All six of the study communities had at least two or more drug shops where antibiotics and antimalarial medications were given without direct medical advice. Doxycycline and artesunate-based medications, the most commonly dispensed antimicrobials, both have limited activity against protozoans (Mahmoud & Nessim 2008). Diarrhea is also a common complication of all antibiotics. Local healthcare providers informed us that mass de-worming programs were performed up to four times per year in the study area, and there is evidence that the medication most commonly used, albendazole, is also active against at least some gastrointestinal protozoan (Karabay et al. 2004). The effect of these drugs used widely within the test and control communities would also tend to blunt attempts to measure any potential impact of the water treatment system by potentially increasing rates of diarrhea and decreasing parasite incidences.

While the technical components of this water project were successfully accomplished, these findings suggest that more is required in this region in order to achieve improvements of health by such interventions.
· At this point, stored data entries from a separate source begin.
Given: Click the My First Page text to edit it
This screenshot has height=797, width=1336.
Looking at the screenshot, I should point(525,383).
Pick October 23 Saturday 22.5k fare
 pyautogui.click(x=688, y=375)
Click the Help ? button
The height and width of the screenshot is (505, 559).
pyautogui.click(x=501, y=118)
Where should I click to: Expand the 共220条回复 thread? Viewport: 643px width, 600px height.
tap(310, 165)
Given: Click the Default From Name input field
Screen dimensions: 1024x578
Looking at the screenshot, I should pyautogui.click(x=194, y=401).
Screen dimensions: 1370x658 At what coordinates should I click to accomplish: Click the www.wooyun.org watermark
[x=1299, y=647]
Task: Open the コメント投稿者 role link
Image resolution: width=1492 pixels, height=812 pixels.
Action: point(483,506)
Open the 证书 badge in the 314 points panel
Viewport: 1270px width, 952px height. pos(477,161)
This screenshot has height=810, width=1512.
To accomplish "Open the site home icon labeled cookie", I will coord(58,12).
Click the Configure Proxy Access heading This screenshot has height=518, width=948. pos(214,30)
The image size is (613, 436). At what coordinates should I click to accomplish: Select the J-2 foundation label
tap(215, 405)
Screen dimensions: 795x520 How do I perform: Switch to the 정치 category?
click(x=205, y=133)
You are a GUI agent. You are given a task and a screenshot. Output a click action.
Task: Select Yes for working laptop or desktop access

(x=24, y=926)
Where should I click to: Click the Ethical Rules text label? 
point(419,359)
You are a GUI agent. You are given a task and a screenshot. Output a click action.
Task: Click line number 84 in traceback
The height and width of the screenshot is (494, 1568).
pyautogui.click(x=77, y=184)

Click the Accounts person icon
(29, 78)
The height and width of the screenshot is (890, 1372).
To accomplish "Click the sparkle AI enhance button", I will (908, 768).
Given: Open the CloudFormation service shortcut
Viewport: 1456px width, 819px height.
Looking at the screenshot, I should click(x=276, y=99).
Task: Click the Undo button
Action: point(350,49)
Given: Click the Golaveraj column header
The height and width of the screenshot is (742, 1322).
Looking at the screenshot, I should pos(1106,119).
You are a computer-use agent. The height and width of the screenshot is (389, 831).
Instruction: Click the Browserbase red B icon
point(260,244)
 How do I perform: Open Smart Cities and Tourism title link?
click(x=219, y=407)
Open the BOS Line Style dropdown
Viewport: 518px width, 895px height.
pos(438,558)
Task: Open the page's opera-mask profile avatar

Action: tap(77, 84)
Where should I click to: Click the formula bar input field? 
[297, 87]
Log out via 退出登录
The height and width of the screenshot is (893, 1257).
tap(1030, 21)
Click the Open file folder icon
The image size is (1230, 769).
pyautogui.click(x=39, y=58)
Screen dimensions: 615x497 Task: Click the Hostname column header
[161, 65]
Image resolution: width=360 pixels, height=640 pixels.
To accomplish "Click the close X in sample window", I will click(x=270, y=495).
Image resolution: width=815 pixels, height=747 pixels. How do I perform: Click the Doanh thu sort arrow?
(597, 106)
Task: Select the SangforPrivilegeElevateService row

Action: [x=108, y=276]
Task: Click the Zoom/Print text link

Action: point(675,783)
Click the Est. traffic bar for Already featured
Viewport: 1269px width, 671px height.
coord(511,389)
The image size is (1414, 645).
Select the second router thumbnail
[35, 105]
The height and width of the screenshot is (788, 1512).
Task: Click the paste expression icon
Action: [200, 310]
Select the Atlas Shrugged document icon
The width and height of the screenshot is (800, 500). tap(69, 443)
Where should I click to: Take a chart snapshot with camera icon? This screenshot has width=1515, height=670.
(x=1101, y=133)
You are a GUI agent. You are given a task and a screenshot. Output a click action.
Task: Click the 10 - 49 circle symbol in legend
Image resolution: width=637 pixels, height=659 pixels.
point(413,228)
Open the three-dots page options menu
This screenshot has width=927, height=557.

Selection of study subjects by screening for only those who are compliant with health and hygiene training efforts was not done in this project. We would suggest such surveys would be of questionable value. The issue we attempted to address here was the efficacy of the ‘strategy’ of installing community-based water treatment facilities, not the efficacy of the technology to eliminate microbiological contaminants as the filtration systems coupled with chlorination have been of proven efficacy for decades. Issues of post-treatment recontamination of water prior to consumption remains an additional possibility, however, the presence of residual free chlorine at the time of dispensing makes this less likely.

The test communities in this study had ready, cheap, and convenient access to water that meets US safety standards, and yet, we could detect only limited improvements in their health. There is no credible reason to doubt that drinking biologically contaminated water causes diseases and that drinking only pathogen-free water is safer. This study is in contradistinction to our own work in Honduras as well as a wealth of prior work related to waterborne diseases and is significant in that it points to an inescapable fact: human health is an irreducibly complex puzzle. One cannot expect to consistently find improvements of health metrics by correcting only one piece of this puzzle. We already know how to treat water at low cost and in vast quantities. For these reasons, we would suggest that the major advances in managing the enormous disease loads caused by waterborne illnesses and hygiene will be socioeconomic and not technological. Water issues and management represent a field in which anthropological inquiry, as a part of multidisciplinary approaches, must play a central role.

Caution must be exercised in extrapolating this study to suggest that efforts such as the water project represented here are without merit or are not ‘cost effective’. Clearly, a lack of detectable health improvements creates potential public relations issues for non-governmental organizations dependent upon donations, however, the intellectual integrity and courage required to seriously study this issue and support publication of even negative results should be applauded and replicated. Access to safe water is just one of many components required for health. It should be self-evident that organizations should not withhold this critical resource solely, because all of the other components for health cannot also be provided. Put simply, it would be wrong to do nothing because we cannot do everything.